What you have to do - Repeat back every line of the data, exactly.

Dataset entries:
------

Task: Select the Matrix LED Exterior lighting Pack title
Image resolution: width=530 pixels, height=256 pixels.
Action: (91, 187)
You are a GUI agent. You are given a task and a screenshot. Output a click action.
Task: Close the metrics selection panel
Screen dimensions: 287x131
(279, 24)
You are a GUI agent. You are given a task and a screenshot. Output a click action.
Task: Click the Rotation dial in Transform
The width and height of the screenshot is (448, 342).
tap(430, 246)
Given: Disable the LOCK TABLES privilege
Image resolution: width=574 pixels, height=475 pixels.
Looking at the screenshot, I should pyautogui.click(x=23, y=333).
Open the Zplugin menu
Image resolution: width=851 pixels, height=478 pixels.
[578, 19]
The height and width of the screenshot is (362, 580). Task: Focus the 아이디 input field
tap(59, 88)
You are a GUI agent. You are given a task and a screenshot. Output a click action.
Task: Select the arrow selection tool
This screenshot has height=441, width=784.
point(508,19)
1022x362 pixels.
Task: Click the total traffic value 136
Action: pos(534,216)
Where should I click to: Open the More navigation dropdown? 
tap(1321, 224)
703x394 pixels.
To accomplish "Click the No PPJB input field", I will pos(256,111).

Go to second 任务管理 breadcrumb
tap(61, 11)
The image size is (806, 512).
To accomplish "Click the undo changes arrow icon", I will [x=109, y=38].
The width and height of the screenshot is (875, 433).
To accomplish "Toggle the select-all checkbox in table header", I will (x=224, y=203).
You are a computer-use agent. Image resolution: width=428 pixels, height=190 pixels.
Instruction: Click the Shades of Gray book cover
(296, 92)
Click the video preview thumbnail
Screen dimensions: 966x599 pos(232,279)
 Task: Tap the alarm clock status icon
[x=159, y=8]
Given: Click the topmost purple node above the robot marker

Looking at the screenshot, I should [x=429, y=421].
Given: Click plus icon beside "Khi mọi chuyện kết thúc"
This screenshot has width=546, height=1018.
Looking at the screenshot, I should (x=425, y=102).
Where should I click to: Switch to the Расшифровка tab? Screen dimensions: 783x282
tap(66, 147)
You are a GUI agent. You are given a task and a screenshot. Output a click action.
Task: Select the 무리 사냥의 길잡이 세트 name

------

Exercise solution -
Task: Select the Matrix LED Exterior lighting Pack title
Image resolution: width=530 pixels, height=256 pixels.
Action: (91, 187)
You are a GUI agent. You are given a task and a screenshot. Output a click action.
Task: Close the metrics selection panel
Screen dimensions: 287x131
(279, 24)
You are a GUI agent. You are given a task and a screenshot. Output a click action.
Task: Click the Rotation dial in Transform
The width and height of the screenshot is (448, 342).
tap(430, 246)
Given: Disable the LOCK TABLES privilege
Image resolution: width=574 pixels, height=475 pixels.
Looking at the screenshot, I should pyautogui.click(x=23, y=333).
Open the Zplugin menu
Image resolution: width=851 pixels, height=478 pixels.
[578, 19]
The height and width of the screenshot is (362, 580). Task: Focus the 아이디 input field
tap(59, 88)
You are a GUI agent. You are given a task and a screenshot. Output a click action.
Task: Select the arrow selection tool
This screenshot has height=441, width=784.
point(508,19)
1022x362 pixels.
Task: Click the total traffic value 136
Action: pos(534,216)
Where should I click to: Open the More navigation dropdown? 
tap(1321, 224)
703x394 pixels.
To accomplish "Click the No PPJB input field", I will pos(256,111).

Go to second 任务管理 breadcrumb
tap(61, 11)
The image size is (806, 512).
To accomplish "Click the undo changes arrow icon", I will [x=109, y=38].
The width and height of the screenshot is (875, 433).
To accomplish "Toggle the select-all checkbox in table header", I will (x=224, y=203).
You are a computer-use agent. Image resolution: width=428 pixels, height=190 pixels.
Instruction: Click the Shades of Gray book cover
(296, 92)
Click the video preview thumbnail
Screen dimensions: 966x599 pos(232,279)
 Task: Tap the alarm clock status icon
[x=159, y=8]
Given: Click the topmost purple node above the robot marker

Looking at the screenshot, I should [x=429, y=421].
Given: Click plus icon beside "Khi mọi chuyện kết thúc"
This screenshot has width=546, height=1018.
Looking at the screenshot, I should (x=425, y=102).
Where should I click to: Switch to the Расшифровка tab? Screen dimensions: 783x282
tap(66, 147)
You are a GUI agent. You are given a task and a screenshot. Output a click action.
Task: Select the 무리 사냥의 길잡이 세트 name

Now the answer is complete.